===== Material supplied =====

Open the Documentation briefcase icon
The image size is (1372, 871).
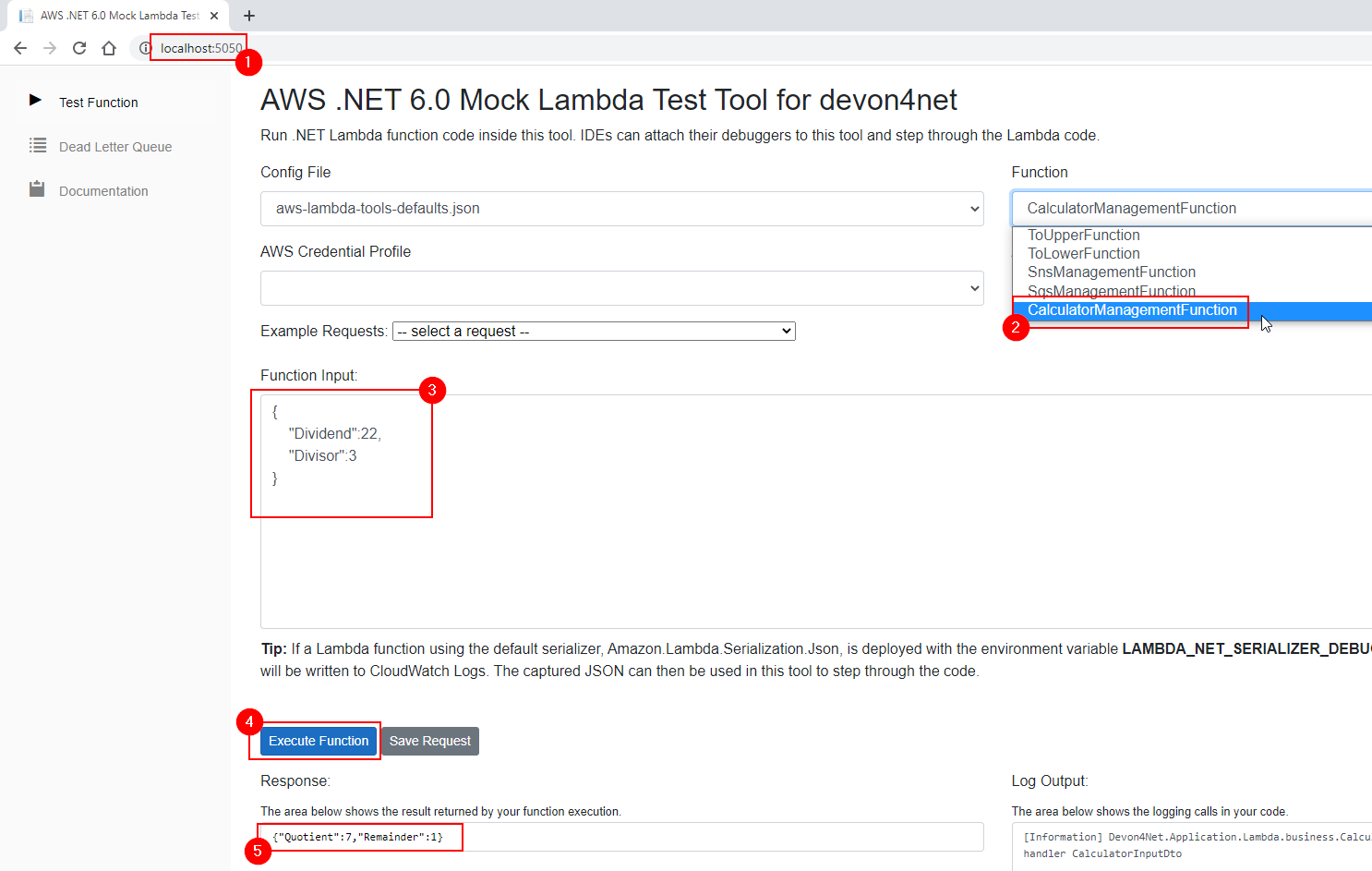click(x=38, y=188)
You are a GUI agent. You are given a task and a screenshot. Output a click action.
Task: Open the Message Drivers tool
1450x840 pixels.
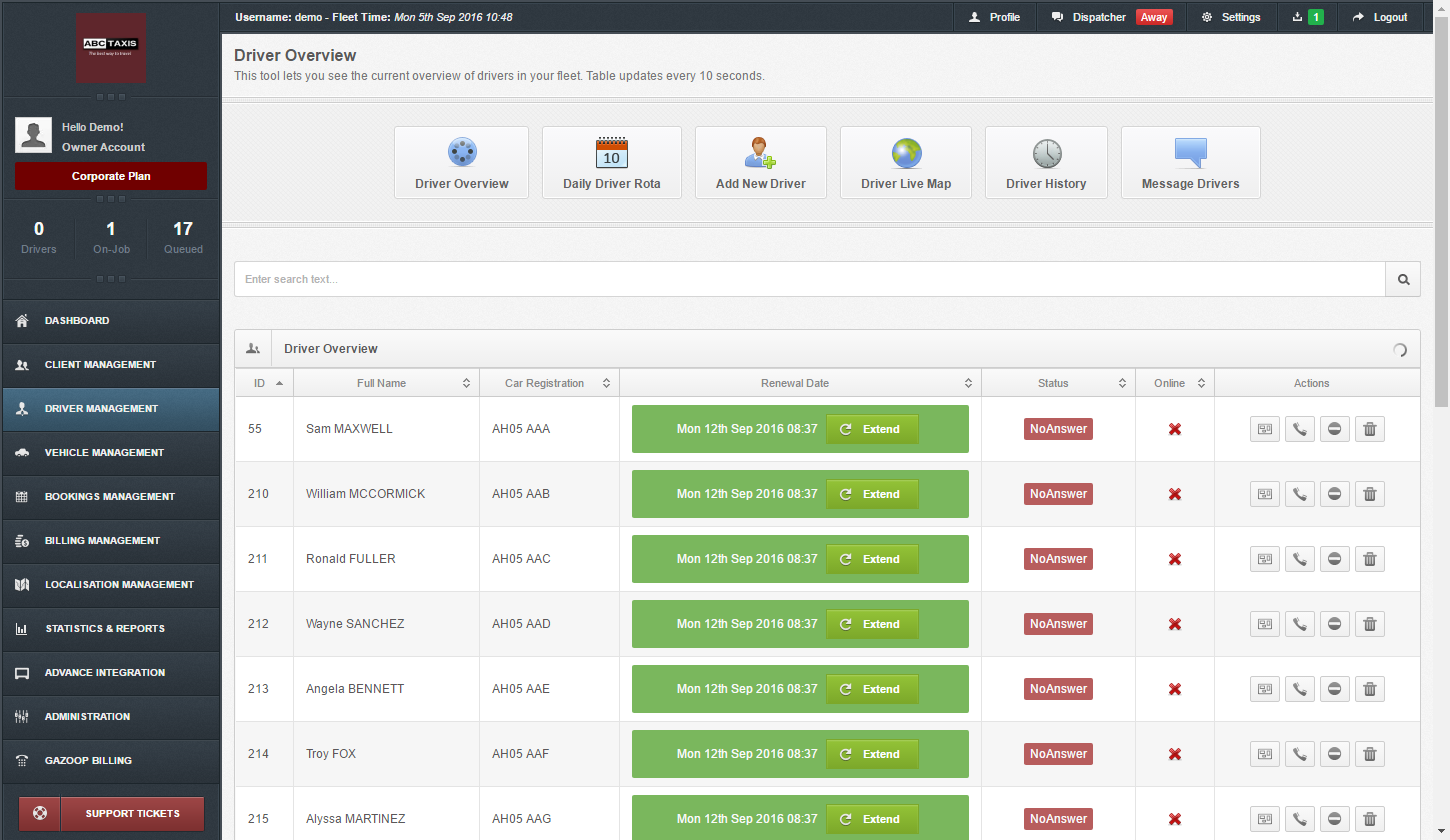click(x=1190, y=162)
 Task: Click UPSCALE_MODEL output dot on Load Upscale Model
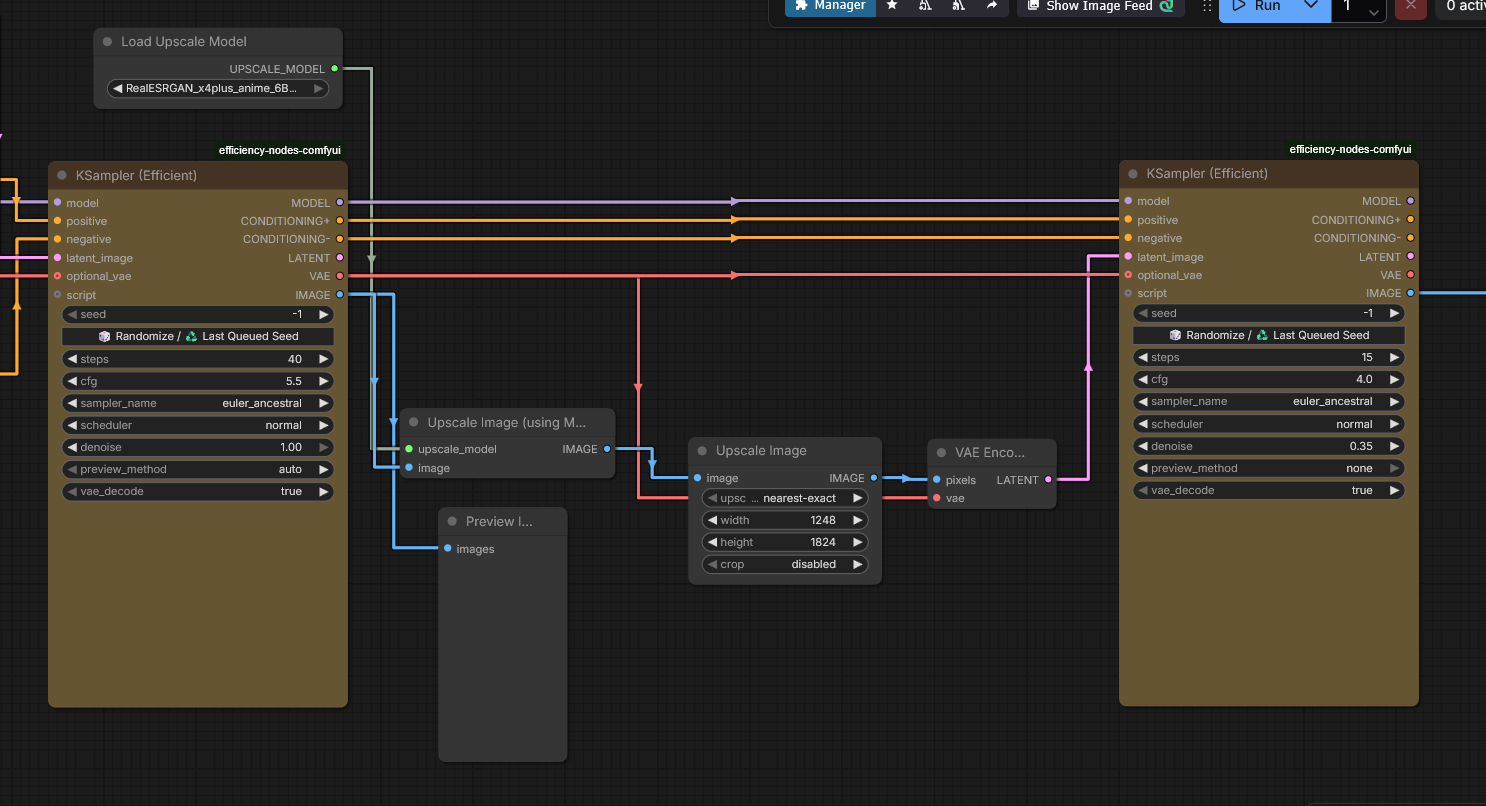[334, 69]
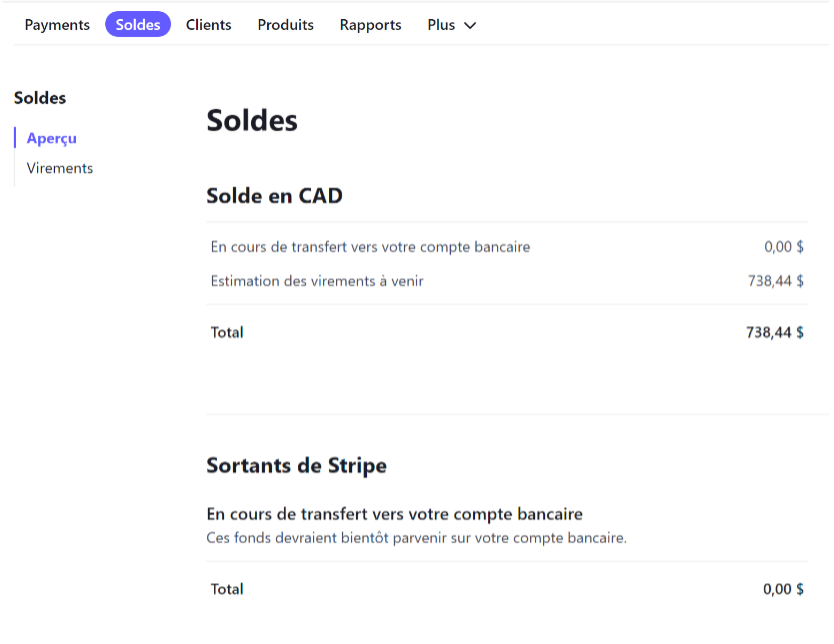The height and width of the screenshot is (644, 834).
Task: Select the Soldes tab in navigation
Action: 138,24
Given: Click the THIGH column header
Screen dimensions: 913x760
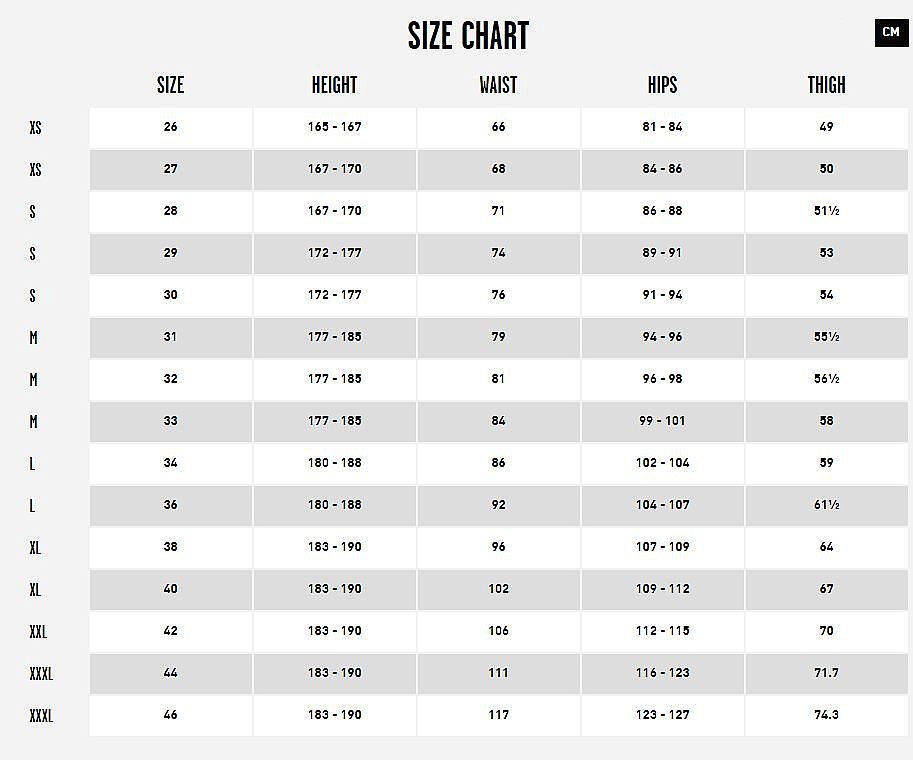Looking at the screenshot, I should coord(826,85).
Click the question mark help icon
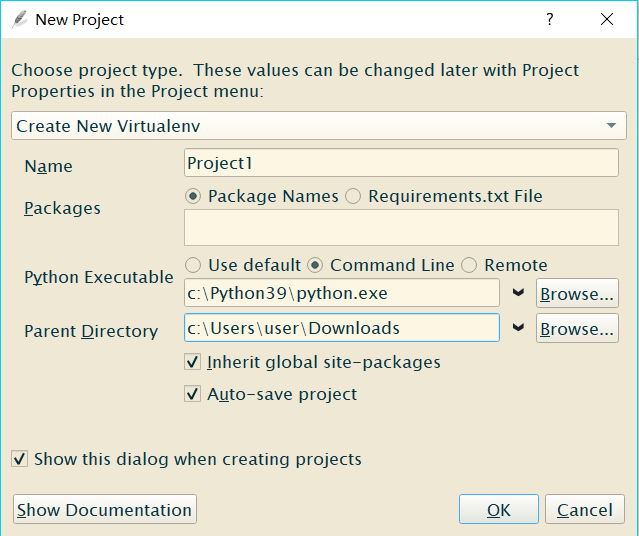This screenshot has height=536, width=639. click(549, 19)
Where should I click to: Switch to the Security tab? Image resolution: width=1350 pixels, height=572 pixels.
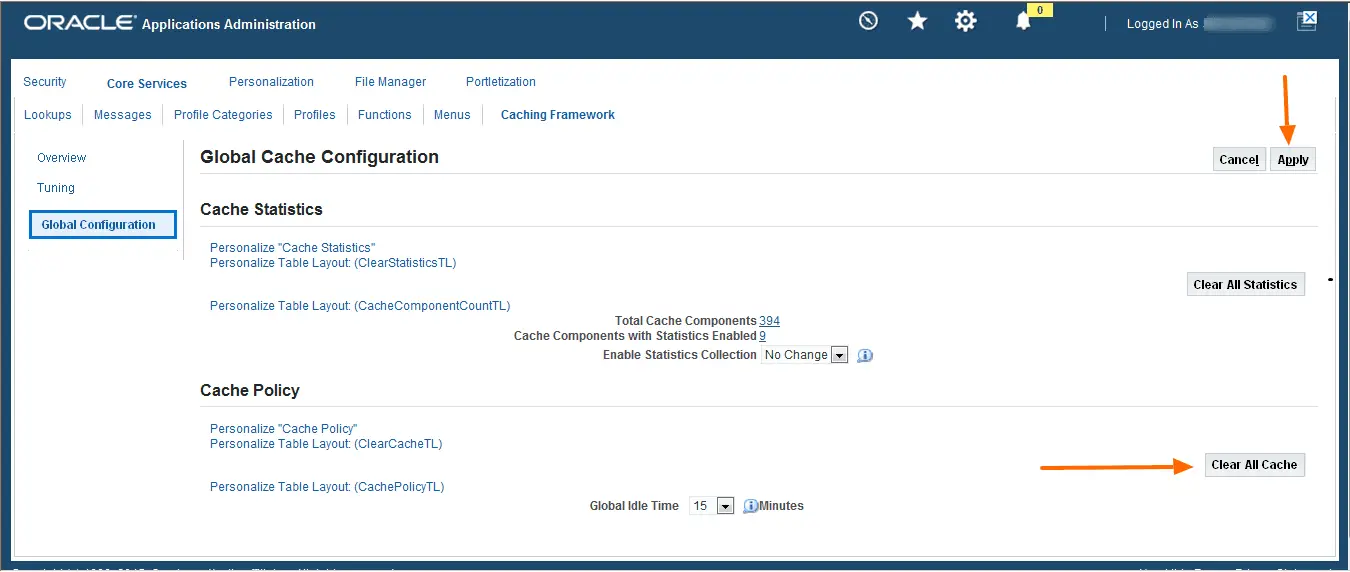45,82
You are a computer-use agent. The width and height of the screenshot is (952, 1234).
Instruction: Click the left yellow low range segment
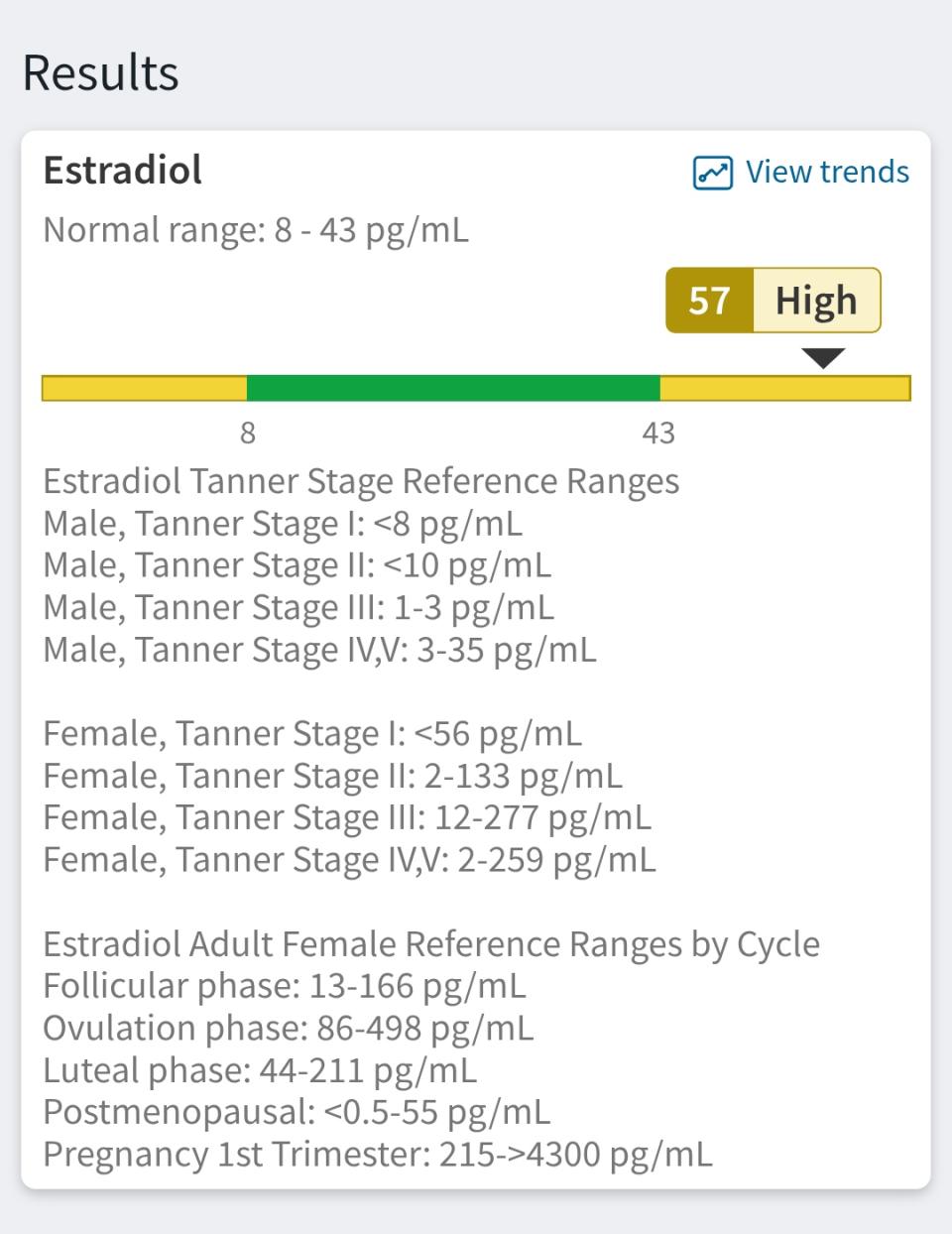[x=145, y=388]
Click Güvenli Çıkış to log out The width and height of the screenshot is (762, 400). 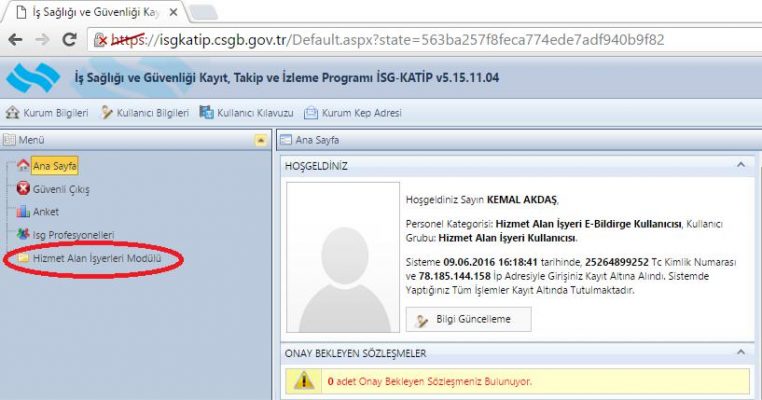(60, 189)
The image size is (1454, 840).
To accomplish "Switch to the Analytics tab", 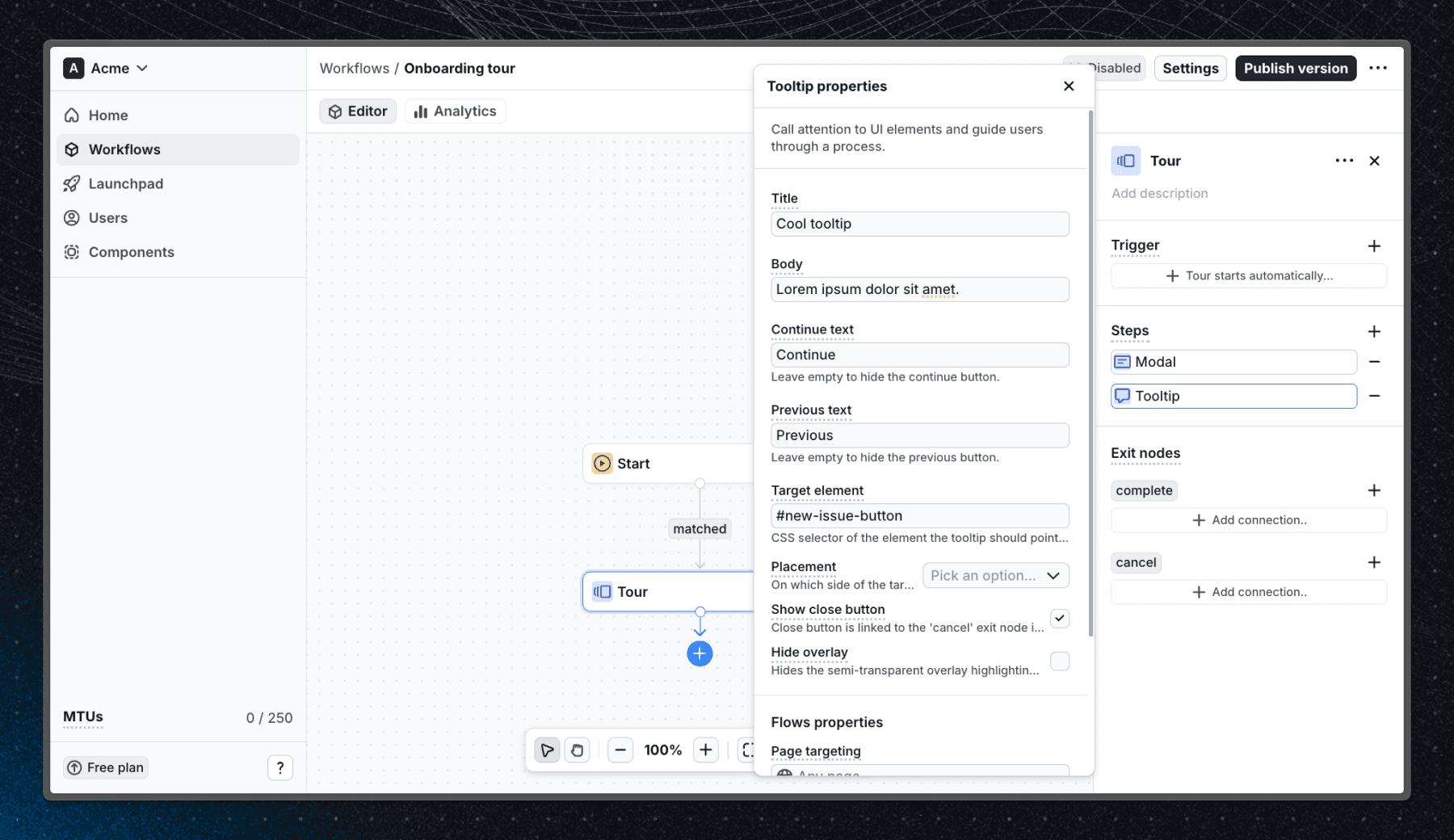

=====

* **Requirement**
Exactly the lines from the one containing "The image size is (1454, 840)." through the last line of the data above should be output, both ends included, with every picture left out.

* **Your solution**
The image size is (1454, 840).
To accomplish "Switch to the Analytics tab", 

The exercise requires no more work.